Rewrite the grade pressure passage from "Parent advice, from" up to and including "deserves that hug.", putting "extra instruction" wherever "tutoring" appears.

(SOURCE EXTRACT)
■ ■ ■ ■ ■
Grade pressure
Your eighth-grader has never gotten an A. Ever. Is it OK to be OK with this?
Parent advice, from staff contributors:
• Yep. If your kid is applying himself, working hard, doing the assignments and still doesn't score an A, maybe it's not to be. Offer your help, maybe get some tutoring. If that helps get him an A, great. But if it doesn't, don't convey the idea that your kid is a failure. A hard-working, earnest B or C student deserves that hug.
• The first thing I'd wonder is whether A grades are difficult to come by at your child's school. If the course work is challenging and A grades are given only for truly excellent results, then I wouldn't sweat a B grade, though I'd want to confer with the child's teachers as to whether he/she is working hard enough.
• Fair or unfair, college admissions are driven by grades, and a high-school transcript devoid of A grades will substantially limit your child's options. So this year, the last year in which your child's grades won't follow him/her around, I'd investigate to make sure the child is doing his/her best, and I'd consider tutoring to make sure he/she is on an even footing with the other kids when high school starts.
Expert advice:
"We're so automatically focused on grades to take the temperature of a child's whole character and whole future," says clinical psychologist Wendy Mogel, author of "The Blessing of a B Minus."
"There's so much more to look at."
Academically, Mogel says, pay attention to the teachers' comments.
■ ■ ■ ■ ■
(MATERIAL PROVIDED)

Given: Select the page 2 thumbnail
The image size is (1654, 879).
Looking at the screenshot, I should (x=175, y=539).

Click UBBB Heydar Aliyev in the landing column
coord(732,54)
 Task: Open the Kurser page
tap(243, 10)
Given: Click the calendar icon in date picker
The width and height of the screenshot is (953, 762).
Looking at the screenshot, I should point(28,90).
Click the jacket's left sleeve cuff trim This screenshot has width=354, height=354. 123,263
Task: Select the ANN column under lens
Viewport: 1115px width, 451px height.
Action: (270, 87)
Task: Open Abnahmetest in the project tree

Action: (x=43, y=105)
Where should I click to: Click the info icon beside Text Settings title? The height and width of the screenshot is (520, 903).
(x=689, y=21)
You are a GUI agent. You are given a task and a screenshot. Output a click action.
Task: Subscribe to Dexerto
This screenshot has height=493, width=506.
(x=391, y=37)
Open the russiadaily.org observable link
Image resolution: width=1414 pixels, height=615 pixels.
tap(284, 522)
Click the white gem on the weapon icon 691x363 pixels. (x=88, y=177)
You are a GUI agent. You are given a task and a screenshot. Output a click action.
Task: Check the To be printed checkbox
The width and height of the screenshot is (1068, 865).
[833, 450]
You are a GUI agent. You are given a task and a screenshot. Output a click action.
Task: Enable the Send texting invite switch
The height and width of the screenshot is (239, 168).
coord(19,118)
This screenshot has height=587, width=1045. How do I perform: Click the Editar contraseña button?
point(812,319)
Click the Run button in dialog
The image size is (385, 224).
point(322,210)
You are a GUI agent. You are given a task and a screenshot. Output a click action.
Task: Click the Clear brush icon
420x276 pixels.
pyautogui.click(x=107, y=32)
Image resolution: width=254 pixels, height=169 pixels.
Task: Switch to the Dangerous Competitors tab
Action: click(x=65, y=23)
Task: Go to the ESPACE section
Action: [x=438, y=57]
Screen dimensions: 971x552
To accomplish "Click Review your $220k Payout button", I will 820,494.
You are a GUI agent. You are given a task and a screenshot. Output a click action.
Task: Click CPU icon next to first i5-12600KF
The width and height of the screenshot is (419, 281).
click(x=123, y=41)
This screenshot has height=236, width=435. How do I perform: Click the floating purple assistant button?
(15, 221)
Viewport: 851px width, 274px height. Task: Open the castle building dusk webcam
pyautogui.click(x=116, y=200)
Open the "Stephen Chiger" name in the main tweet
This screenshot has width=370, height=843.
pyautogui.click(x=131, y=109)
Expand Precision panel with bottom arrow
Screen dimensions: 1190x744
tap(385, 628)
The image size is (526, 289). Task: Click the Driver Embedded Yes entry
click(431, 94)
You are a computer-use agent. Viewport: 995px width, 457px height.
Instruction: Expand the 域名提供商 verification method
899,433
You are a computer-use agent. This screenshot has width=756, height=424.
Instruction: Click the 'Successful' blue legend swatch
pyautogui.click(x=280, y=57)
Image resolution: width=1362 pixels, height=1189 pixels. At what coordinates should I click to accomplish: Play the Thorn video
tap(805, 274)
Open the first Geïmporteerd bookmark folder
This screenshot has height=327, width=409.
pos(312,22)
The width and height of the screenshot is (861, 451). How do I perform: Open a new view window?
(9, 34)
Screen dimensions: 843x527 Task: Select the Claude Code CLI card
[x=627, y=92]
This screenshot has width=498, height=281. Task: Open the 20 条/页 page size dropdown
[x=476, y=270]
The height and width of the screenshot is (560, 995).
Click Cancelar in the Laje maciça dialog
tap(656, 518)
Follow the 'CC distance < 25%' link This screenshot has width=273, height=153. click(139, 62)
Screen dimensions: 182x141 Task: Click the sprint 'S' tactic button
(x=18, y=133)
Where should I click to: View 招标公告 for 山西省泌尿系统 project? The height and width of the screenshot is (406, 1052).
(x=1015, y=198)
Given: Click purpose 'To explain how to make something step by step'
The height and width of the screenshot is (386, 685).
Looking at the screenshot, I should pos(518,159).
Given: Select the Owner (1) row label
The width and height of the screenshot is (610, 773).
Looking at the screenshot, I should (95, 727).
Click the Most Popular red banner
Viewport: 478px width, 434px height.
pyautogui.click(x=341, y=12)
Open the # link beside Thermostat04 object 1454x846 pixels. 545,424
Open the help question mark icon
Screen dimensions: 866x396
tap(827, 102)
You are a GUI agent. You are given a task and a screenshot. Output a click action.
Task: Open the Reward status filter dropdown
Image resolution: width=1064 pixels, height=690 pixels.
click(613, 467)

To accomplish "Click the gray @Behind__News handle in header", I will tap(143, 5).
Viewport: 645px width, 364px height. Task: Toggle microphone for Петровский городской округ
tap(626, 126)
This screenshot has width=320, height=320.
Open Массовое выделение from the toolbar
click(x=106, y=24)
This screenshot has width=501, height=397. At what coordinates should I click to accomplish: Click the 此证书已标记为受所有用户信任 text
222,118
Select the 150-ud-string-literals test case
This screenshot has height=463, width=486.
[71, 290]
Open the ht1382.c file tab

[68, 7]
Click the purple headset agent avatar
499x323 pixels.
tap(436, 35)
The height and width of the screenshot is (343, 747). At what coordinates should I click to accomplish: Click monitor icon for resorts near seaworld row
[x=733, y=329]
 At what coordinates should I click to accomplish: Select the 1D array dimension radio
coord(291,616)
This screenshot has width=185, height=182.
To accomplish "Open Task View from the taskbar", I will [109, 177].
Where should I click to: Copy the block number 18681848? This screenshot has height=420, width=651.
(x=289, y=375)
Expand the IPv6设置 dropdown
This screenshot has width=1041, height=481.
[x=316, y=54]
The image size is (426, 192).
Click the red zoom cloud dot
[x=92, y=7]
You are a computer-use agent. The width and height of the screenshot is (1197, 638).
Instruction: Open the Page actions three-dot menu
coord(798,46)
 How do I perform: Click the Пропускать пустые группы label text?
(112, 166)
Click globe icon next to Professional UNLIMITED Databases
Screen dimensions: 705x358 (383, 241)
■ ■ ■ ■ ■
(EXPECTED ANSWER)
Parent advice, from staff contributors:
• Yep. If your kid is applying himself, working hard, doing the assignments and still doesn't score an A, maybe it's not to be. Offer your help, maybe get some extra instruction. If that helps get him an A, great. But if it doesn't, don't convey the idea that your kid is a failure. A hard-working, earnest B or C student deserves that hug.